Sérgio Ricardo afirmou que existem fortes indícios de que a maioria das penalidades registradas nos últimos meses pode ter sido emitida de forma irregular, uma vez que há dúvidas sobre a aferição dos aparelhos pelo Instituto Nacional de Metrologia, Qualidade e Tecnologia (Inmetro), condição obrigatória para que os equipamentos sejam considerados válidos.
“O que estamos vendo é uma avalanche de multas possivelmente ilegais. É como se vivêssemos em uma terra sem lei. Há motoristas sendo multados em lugares onde sequer estiveram”, alertou o conselheiro.
A auditoria vai abranger não só a verificação técnica dos radares, mas também os contratos firmados para a instalação dos dispositivos e o destino dos recursos arrecadados com as infrações. Segundo Sérgio Ricardo, se for confirmada a falta de aferição ou outras irregularidades nos processos, o TCE recomendará a devolução dos valores pagos pelos motoristas e o desligamento dos equipamentos.
“O cidadão tem o direito de saber se está sendo punido de forma justa. Se comprovada a ilegalidade, as multas deverão ser anuladas, e quem já pagou, reembolsado”, disse o presidente do Tribunal de Contas.
Entre as críticas, o conselheiro também destacou a recorrência de multas aplicadas em duplicidade e autuações feitas para veículos que não estavam presentes nos locais das supostas infrações. “O sistema parece ter autonomia para multiplicar as penalidades. Isso já ocorreu anteriormente e parece estar voltando com força total”, completou.

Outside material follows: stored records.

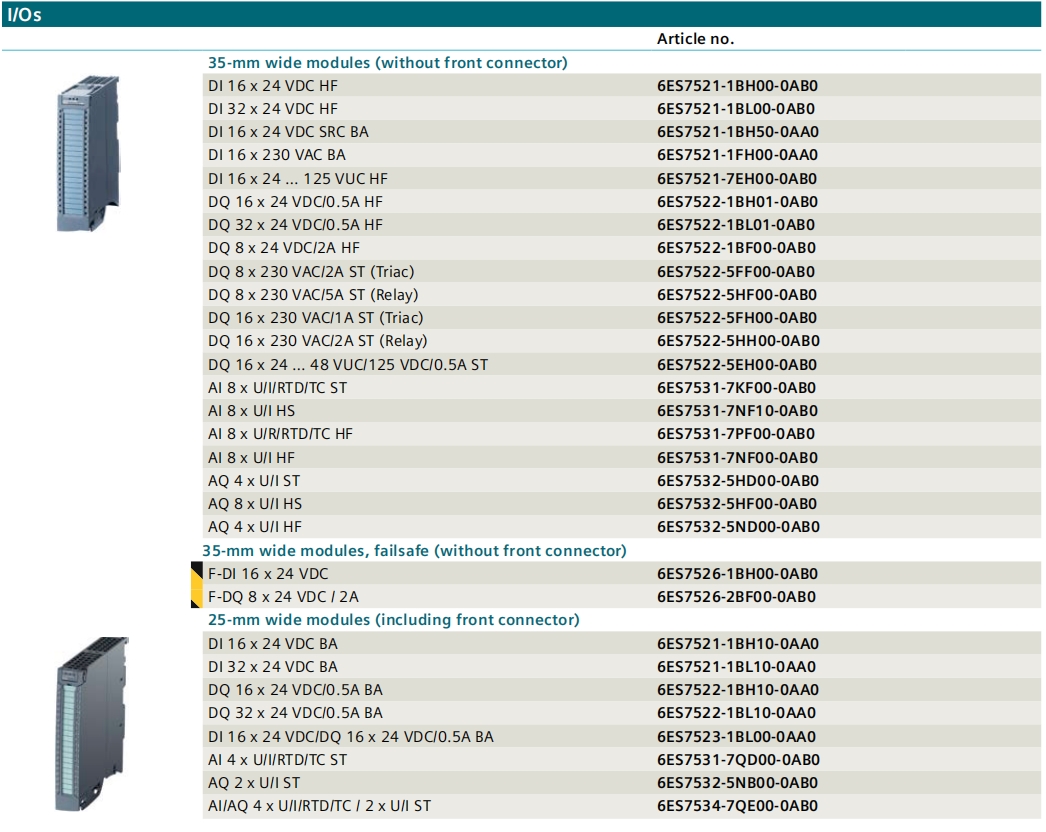Viewport: 1046px width, 832px height.
Task: Click the AI 8 x U/I HS module name
Action: pos(252,411)
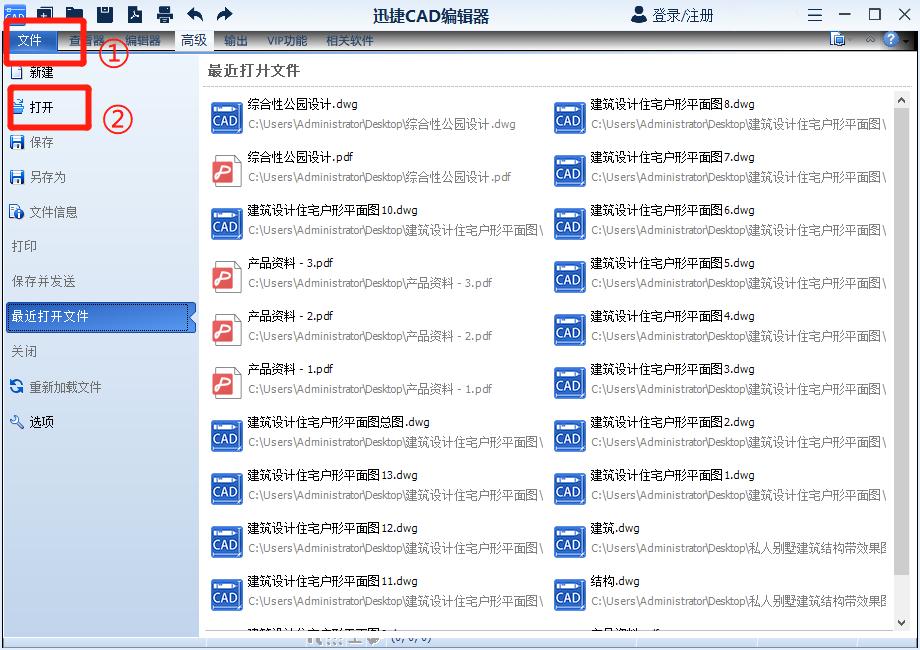Image resolution: width=920 pixels, height=650 pixels.
Task: Click the Open folder icon in top toolbar
Action: coord(74,13)
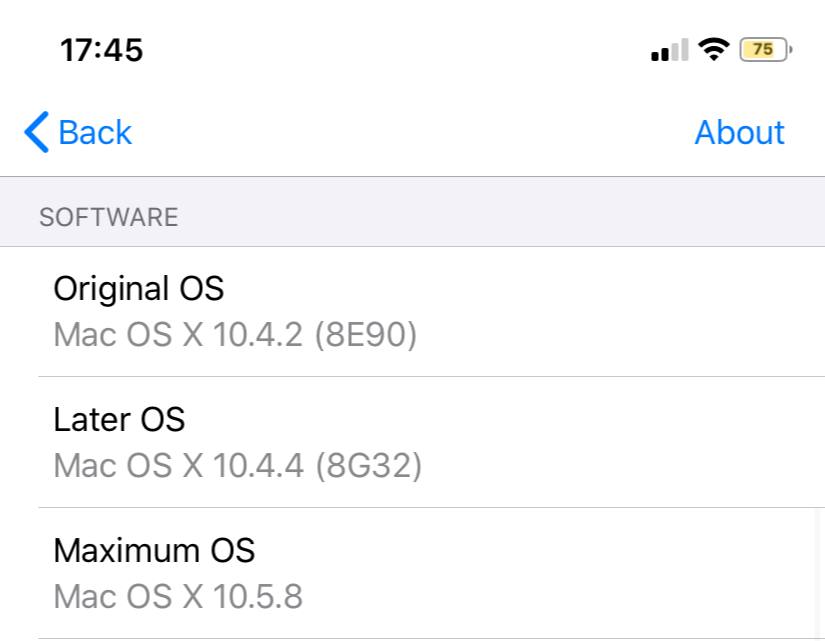This screenshot has width=825, height=641.
Task: Tap the 10.4.2 version number
Action: tap(257, 335)
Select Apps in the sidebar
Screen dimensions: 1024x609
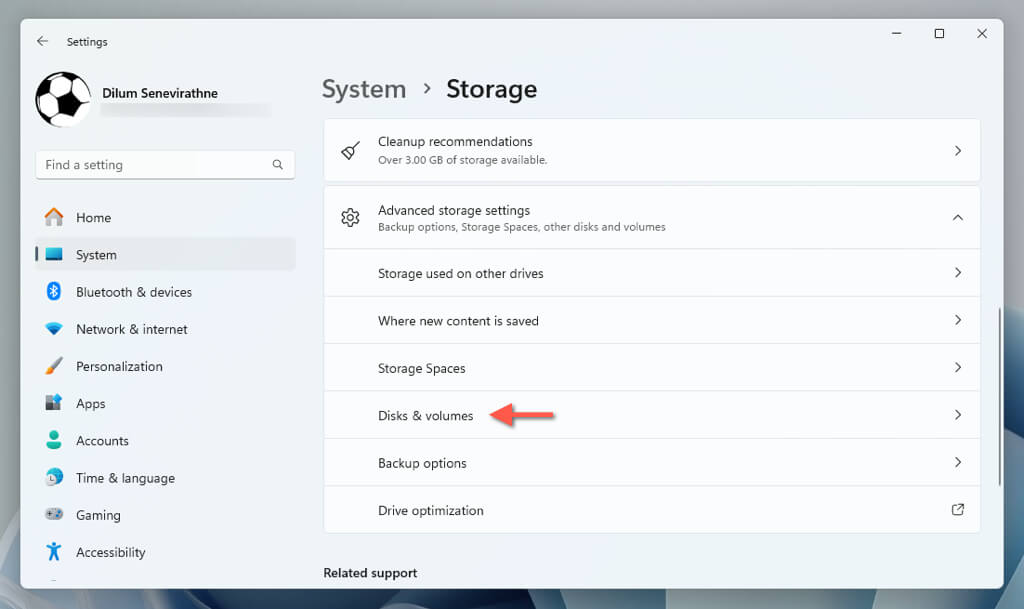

A discussão sobre os radares já vinha ganhando força desde que os prefeitos de Cuiabá e Várzea Grande, Abilio Brunini e Flávia Moretti, ambos do PL, anunciaram a retirada de parte dos equipamentos. Em Cuiabá, por exemplo, Abilio determinou a remoção de radares da região central, incluindo os instalados na Avenida Tenente Coronel Duarte, a tradicional Prainha. Já em Várzea Grande, Moretti determinou a retirada de dez radares, só na última semana.